WHAT YOU WILL DO
Restate word for word the lines of the records below, starting at the line that contains "Task: Click the word" and ending at the line that contains "456x288 pixels.", with both of those lines included and nothing else.

[[ DATA EXCERPTS open ]]

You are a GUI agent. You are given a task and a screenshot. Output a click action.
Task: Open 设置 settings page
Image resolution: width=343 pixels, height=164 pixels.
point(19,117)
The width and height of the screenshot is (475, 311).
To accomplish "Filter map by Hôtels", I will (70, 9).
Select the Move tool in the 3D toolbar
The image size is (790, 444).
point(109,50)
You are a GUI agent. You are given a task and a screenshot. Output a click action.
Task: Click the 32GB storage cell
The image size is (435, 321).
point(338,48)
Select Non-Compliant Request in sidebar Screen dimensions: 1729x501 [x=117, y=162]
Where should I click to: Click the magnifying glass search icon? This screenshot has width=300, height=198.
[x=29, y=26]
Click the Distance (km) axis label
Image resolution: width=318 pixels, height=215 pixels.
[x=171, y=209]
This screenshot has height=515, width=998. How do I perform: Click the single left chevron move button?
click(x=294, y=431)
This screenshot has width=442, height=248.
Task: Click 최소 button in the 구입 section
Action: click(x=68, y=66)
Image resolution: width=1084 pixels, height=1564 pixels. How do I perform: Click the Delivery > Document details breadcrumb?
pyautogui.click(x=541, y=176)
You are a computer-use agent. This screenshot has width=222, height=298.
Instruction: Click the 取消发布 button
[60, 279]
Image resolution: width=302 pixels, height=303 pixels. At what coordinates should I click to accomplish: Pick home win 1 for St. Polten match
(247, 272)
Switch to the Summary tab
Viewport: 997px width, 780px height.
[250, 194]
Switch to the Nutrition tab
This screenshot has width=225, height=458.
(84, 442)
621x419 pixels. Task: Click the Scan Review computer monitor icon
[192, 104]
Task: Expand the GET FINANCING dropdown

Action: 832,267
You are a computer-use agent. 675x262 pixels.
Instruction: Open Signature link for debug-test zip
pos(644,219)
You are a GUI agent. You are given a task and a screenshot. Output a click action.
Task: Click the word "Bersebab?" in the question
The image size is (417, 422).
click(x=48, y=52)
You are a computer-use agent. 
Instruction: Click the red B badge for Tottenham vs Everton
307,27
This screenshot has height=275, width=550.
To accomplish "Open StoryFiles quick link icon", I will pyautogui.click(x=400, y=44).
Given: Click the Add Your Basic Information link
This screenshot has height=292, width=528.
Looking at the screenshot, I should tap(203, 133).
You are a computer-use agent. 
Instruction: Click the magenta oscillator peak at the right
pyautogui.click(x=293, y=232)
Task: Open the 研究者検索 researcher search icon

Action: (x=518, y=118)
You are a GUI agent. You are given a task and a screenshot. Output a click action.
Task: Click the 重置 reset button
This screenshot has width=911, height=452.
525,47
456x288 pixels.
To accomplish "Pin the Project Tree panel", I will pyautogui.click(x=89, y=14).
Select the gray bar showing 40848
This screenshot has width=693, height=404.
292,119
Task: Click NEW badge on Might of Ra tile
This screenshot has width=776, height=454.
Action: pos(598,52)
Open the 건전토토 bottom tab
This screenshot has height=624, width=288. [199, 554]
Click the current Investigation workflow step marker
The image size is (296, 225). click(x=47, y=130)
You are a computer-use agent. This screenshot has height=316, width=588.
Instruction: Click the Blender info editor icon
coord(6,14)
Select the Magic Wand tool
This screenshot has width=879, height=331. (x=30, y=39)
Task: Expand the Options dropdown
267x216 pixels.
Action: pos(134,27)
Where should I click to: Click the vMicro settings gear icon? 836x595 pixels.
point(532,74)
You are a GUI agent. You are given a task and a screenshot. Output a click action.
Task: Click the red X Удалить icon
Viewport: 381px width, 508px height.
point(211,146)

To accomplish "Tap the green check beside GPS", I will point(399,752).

[[ DATA EXCERPTS closed ]]

EXPECTED ANSWER
Task: Click the word "Bersebab?" in the question
The image size is (417, 422).
click(x=48, y=52)
You are a computer-use agent. 
Instruction: Click the red B badge for Tottenham vs Everton
307,27
This screenshot has height=275, width=550.
To accomplish "Open StoryFiles quick link icon", I will pyautogui.click(x=400, y=44).
Given: Click the Add Your Basic Information link
This screenshot has height=292, width=528.
Looking at the screenshot, I should tap(203, 133).
You are a computer-use agent. 
Instruction: Click the magenta oscillator peak at the right
pyautogui.click(x=293, y=232)
Task: Open the 研究者検索 researcher search icon

Action: (x=518, y=118)
You are a GUI agent. You are given a task and a screenshot. Output a click action.
Task: Click the 重置 reset button
This screenshot has width=911, height=452.
525,47
456x288 pixels.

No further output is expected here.